一番自分の中で印象に残っている生徒のことを話そう。その方は浜医の看護師であり、基礎看護の先生でもあり、同時に大学院に通って勉強もしていた。相当忙しい日々を送っていたことだろう。年齢は35歳くらいだった。その方は、今度大学院の発表で韓国に行って英語でプレゼンをしなくてはいけなくなり、どうせやるならちゃんとこの機会に英語を勉強してプレゼンをしたいと通い始めたのだ。

最初の頃は、発表原稿とパワーポイントの添削をした。グーグル翻訳か何かで訳してきてくれていたが、翻訳特有の間違いが所々あり、それを直しつつなんで間違っているかを逐一説明した。とても熱心で、一語一句メモをして、納得するまで質問してくれた。原稿が完成したら、発表まで三週間くらいひたすら原稿を読む練習を繰り返した。最初に私がお手本を見せ、その後に彼女はそれを真似た。そして、原稿一行ごとに発音や抑揚の付け方を細かく書いていき、家で練習を重ねたそうだ。彼女の原稿はまるで発表会前の楽譜のようだった。毎回成長してくる姿にとても驚いた。最後には日本人らしい発音が完全になくなっていて、10分くらいの原稿を暗記していた。模倣から始まったが、完全に自分のものにしていた。

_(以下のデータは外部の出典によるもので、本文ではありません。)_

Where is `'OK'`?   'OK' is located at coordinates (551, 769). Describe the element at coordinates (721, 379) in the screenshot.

また、質疑応答に関しても、自分で質問を予想し、その答えを英語で言えるように練習していた。その徹底ぶりに私は感心し、本気で役に立ちたいと思った。韓国での発表は大成功に終わったようだ。彼女にとってこのように頑張ってうまくできたことは良い経験になったであろうが、私にとってもとても良い経験となった。

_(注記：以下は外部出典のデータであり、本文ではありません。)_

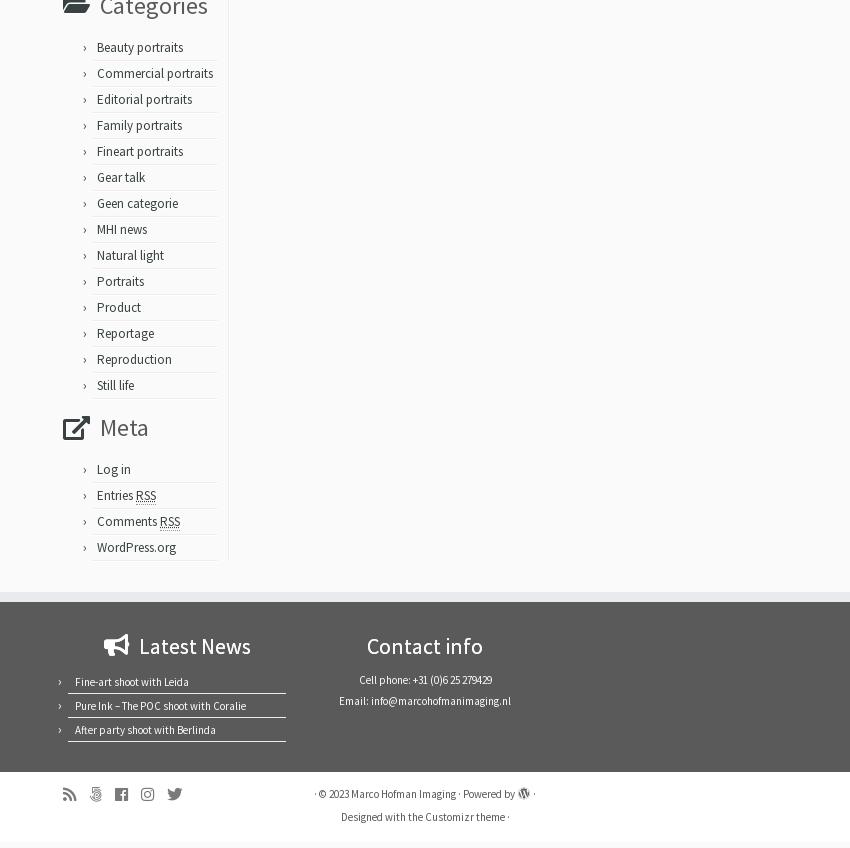 This screenshot has height=848, width=850. I want to click on 'Fine-art shoot with Leida', so click(132, 688).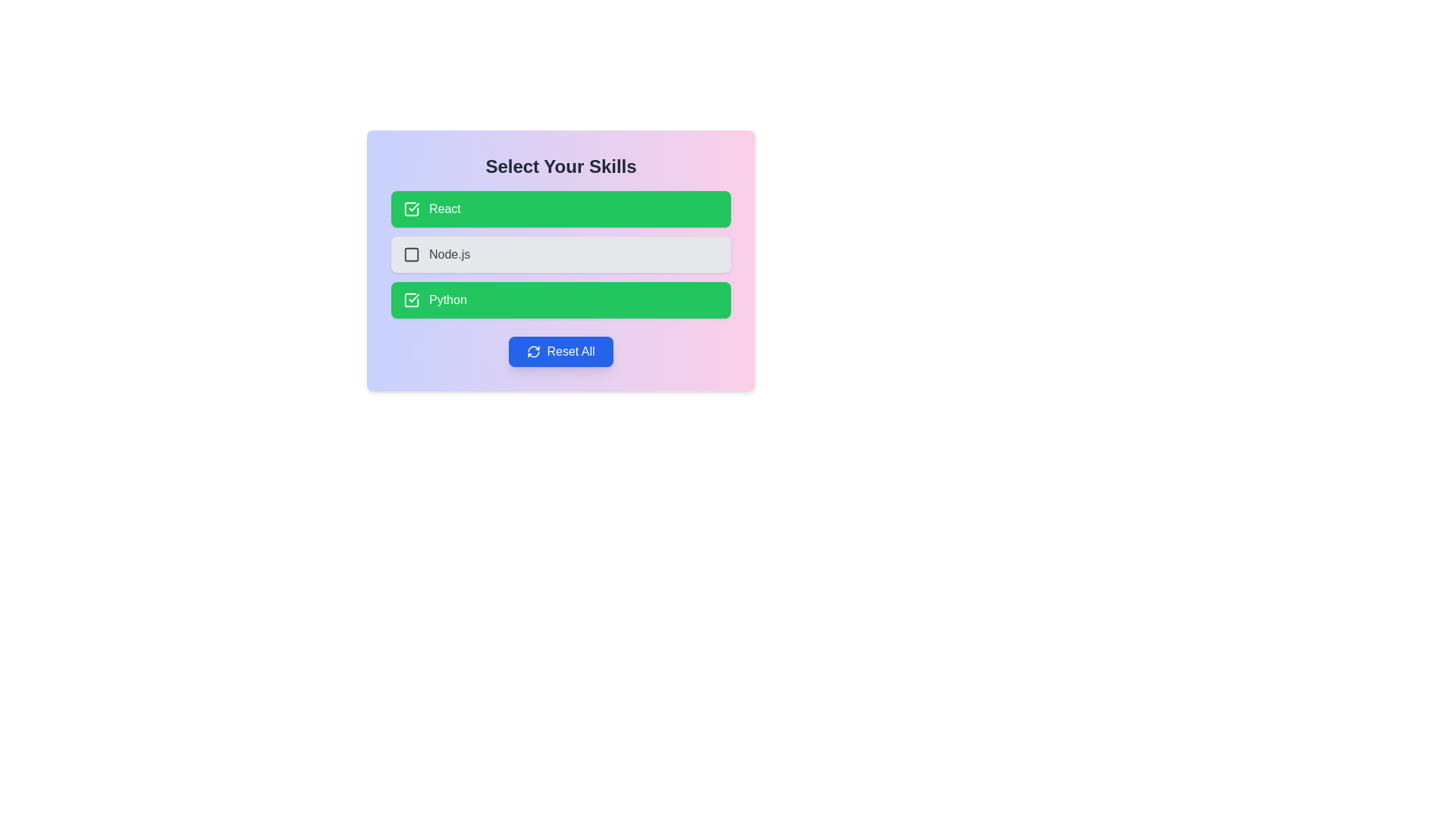 Image resolution: width=1456 pixels, height=819 pixels. I want to click on the skill Node.js by clicking on its respective option, so click(560, 253).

発表が終わってからは、上達するようにと毎日英語で日記をつけ始めたそうだ。それを毎週見せてくれて、使える便利な表現をその場で教えると次の週には必ず使ってみていた。また、必ず最初はフリートークの時間を設けているのだが、そこで話す内容を予め考え、単語を調べて用意をしてきてくれた。彼女は私が持った生徒の中で断トツ成長が著しかった。彼女の姿勢から学ぶことは非常に多くあった。

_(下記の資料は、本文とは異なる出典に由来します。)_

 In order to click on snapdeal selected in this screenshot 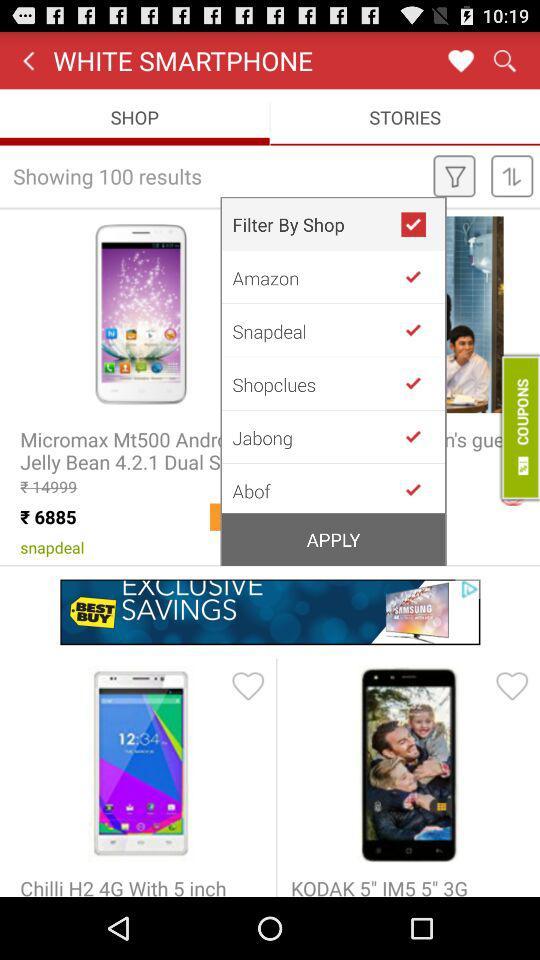, I will do `click(420, 330)`.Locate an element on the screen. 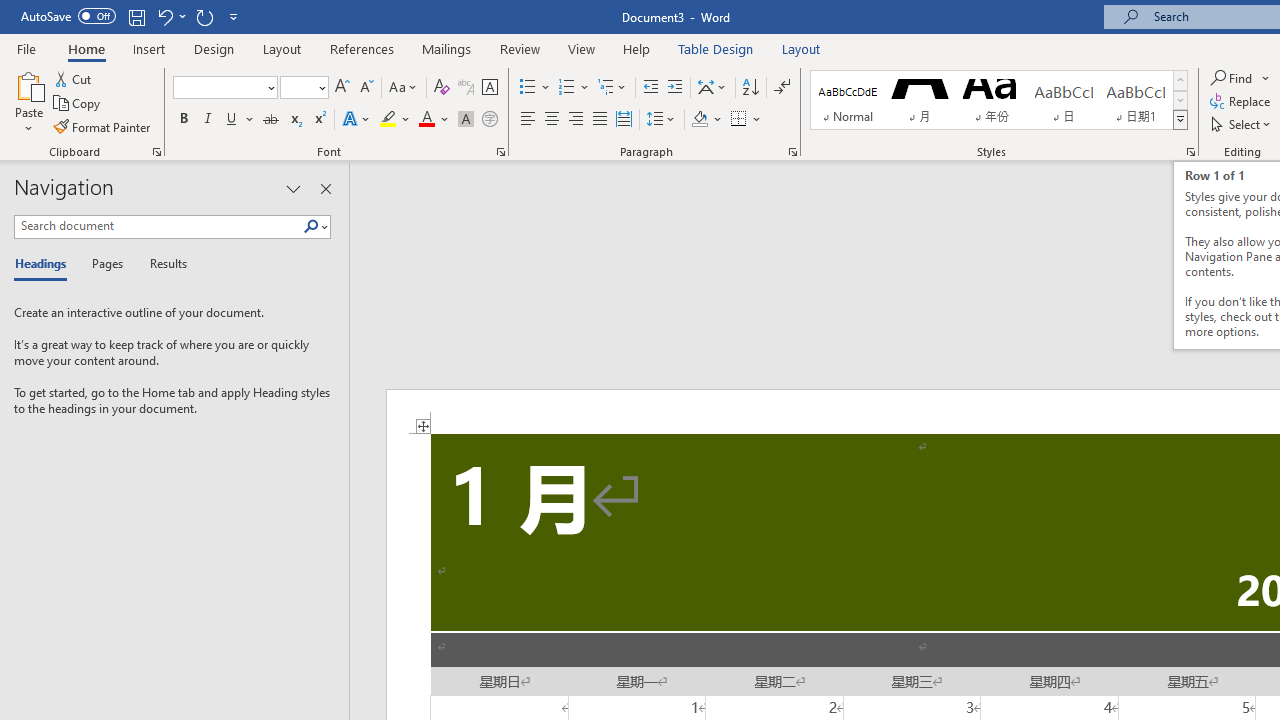 This screenshot has height=720, width=1280. 'Undo Distribute Para' is located at coordinates (164, 16).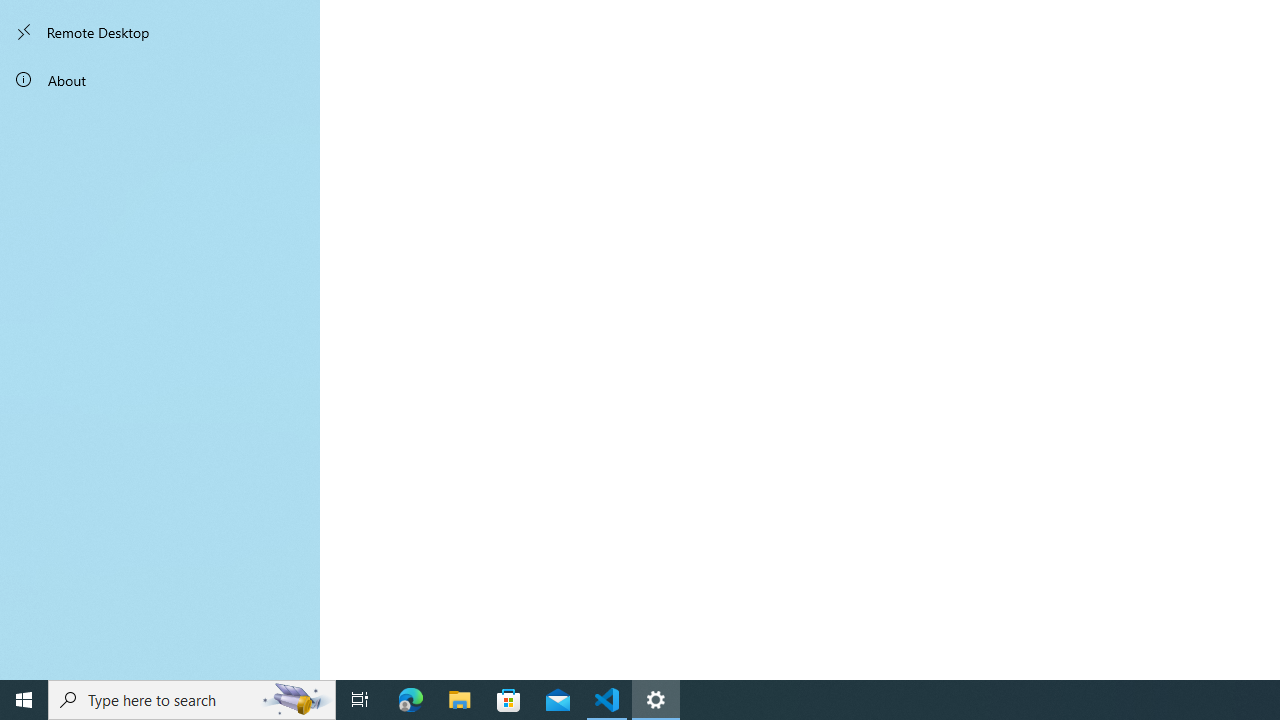  Describe the element at coordinates (160, 32) in the screenshot. I see `'Remote Desktop'` at that location.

この他に私はボート部に所属し、早朝から湖でボートを漕ぐ生活を送っていたが、部活の話は長くなるので今回は割愛する。大体こんな感じで私は大学3年生までを過ごした。ここに書ききれなかったこともたくさんあるが、振り返ってみると、総じて人と関わって学んだことが多かったように感じる。あの頃はがむしゃらでうまくいかないことも多かったが、それはそれで楽しかった。今回は行動ベースで書いてみたが、毎週見ている世界が違って感じるくらい考え方もかなり変わった時期であった。
大学4年生からは、取る行動の選択を自分の中で変えた。それは、自分の中で次の段階に来たと感じたからだ。これからも自分と向き合い、目の前のことを頑張りたいと思う。